Former education secretary urges business leaders to look beyond obvious differences, and rethink how they treat employees who need extra support
David Blunkett, the former Labour MP and Cabinet member under Tony Blair, has challenged HR and global mobility professionals, and business leaders, to rethink and broaden their attitudes to diversity and inclusion (D&I).
Speaking at last week’s RES Forum Symposium 2016, Lord Blunkett said widespread attitudinal change is needed – at work and in wider society – to move the D&I agenda forward. “People need to start thinking about others and the way that they would want to be treated. Try to envisage what will make things easier or more difficult – and what would be excruciatingly embarrassing,” he said, citing numerous times when well-meaning passers-by had helped him to cross the road, whether he wanted to or not.
Ill-thought-out good intentions can be damaging at work, too. When Labour was set to win the general election in 1997, Lord Blunkett recalled, the department for education prepared for his appointment as education secretary by installing a machine that converted digital documents to Braille. “But it wasn’t readable,” he said. “It was outputting the Braille in Swedish because that’s where the machine had come from and its settings hadn’t been changed.”
HR and business leaders therefore need to not only welcome people with differences – whether that’s disabilities, background, ethnicity or education – but also be informed about, and able to offer, vital support systems, such as using Access to Work funding or making adjustments for disabled workers, he said. “You have to listen to what the person says they want and what they think will work.”

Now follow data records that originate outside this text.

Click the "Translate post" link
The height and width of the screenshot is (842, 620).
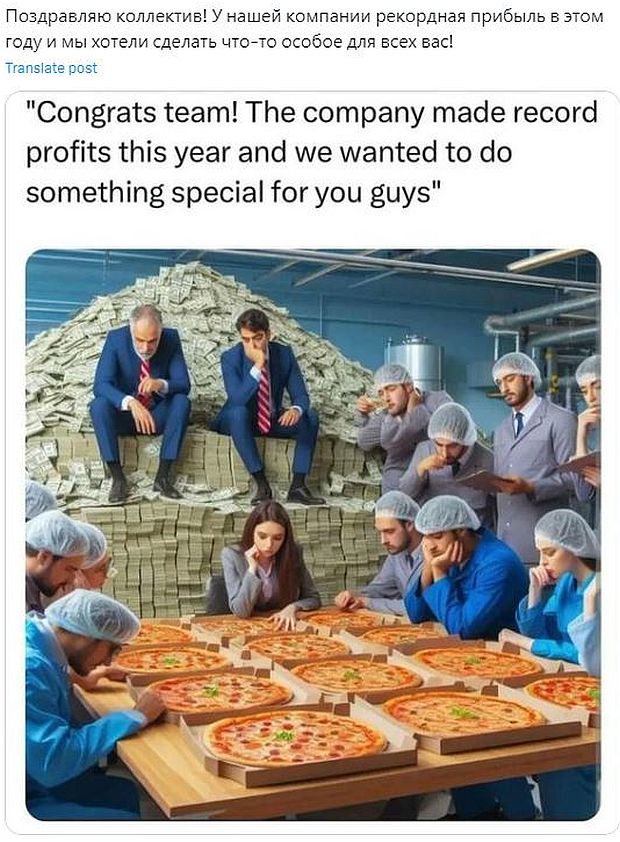point(52,68)

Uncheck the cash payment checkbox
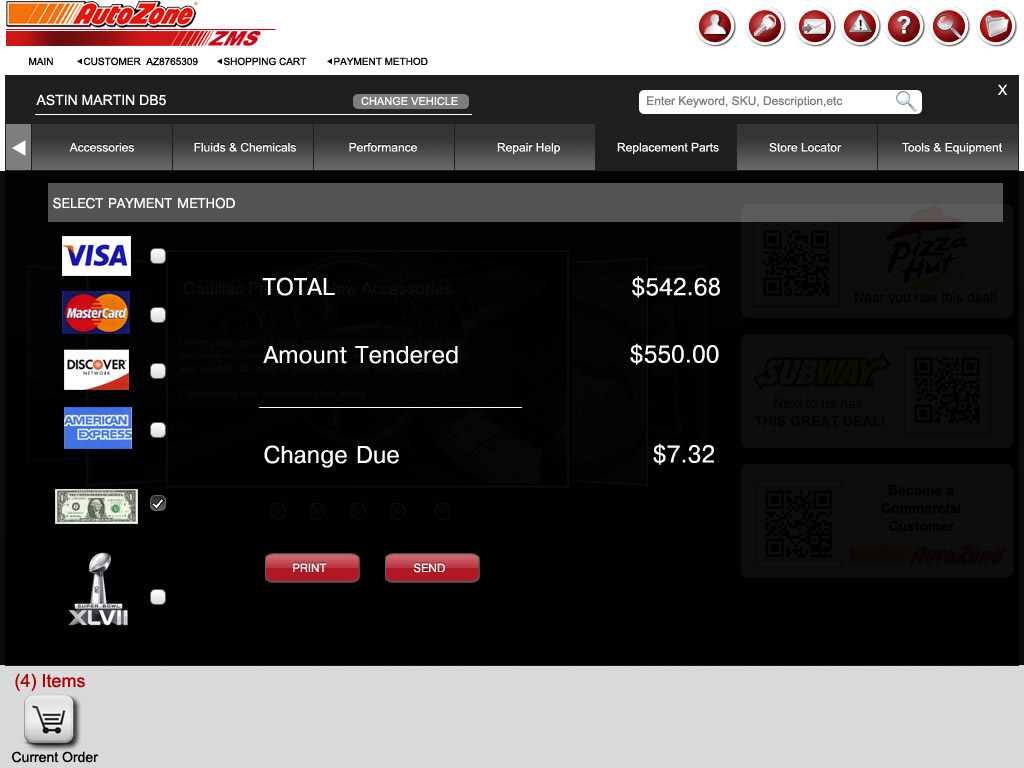(158, 504)
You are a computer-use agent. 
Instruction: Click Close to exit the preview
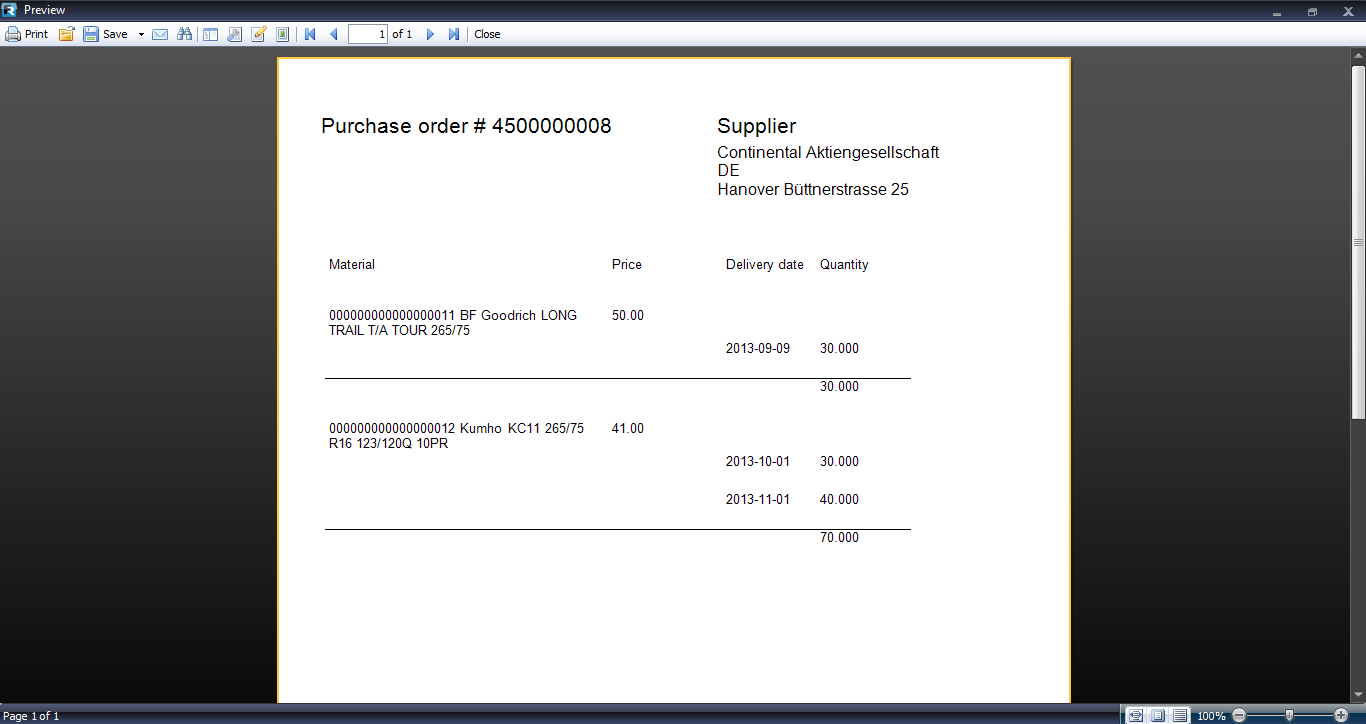pyautogui.click(x=487, y=34)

Offering flexible working is crucial too, Lord Blunkett added: “It’s not only good for gender equality, it’s good for changing men, too. We have to get men thinking about what’s happening at home and share that, because it changes how they view the job.”
Referring to Jeremy Corbyn’s comments that after-work drinking cultures are unfair on working mothers, he said: “I don’t necessarily want to go to the pub after work, and if I do, I want to go with friends – who aren’t necessarily workmates. I don’t expect my wife would welcome me home if I’ve been out drinking and she’s been making the supper.”
A truly inclusive workplace is one that embraces people who’ve faced challenges in their lives and met them head on, said Lord Blunkett: “That could be someone with a disability who has fought to get trained and present themselves for interview – they have that resilience that people are so desperately seeking. Real resilience is being a single parent and living in a high-rise flat with four children and working two jobs. People [in business] who talk about resilience have no idea what it means.”
Another emerging D&I challenge is helping people deal with the rapid pace of change, he said. While an elite group of global players are comfortable with change, organisations need to do more to support workers on the front line. “If people are fearful and don’t see that change is beneficial for them, they are bound to resist it. We have to be able to persuade people that there are ways to protect their interests by engaging with change itself.”
Ultimately, said Lord Blunkett, D&I “isn’t a soft underbelly agenda – about doing something good out of morality – it’s a good economic agenda. It’s a hard-headed agenda for businesses around leadership skills and reinforcing team working, which are fundamental to people wanting to do their job, being engaged and contributing well.”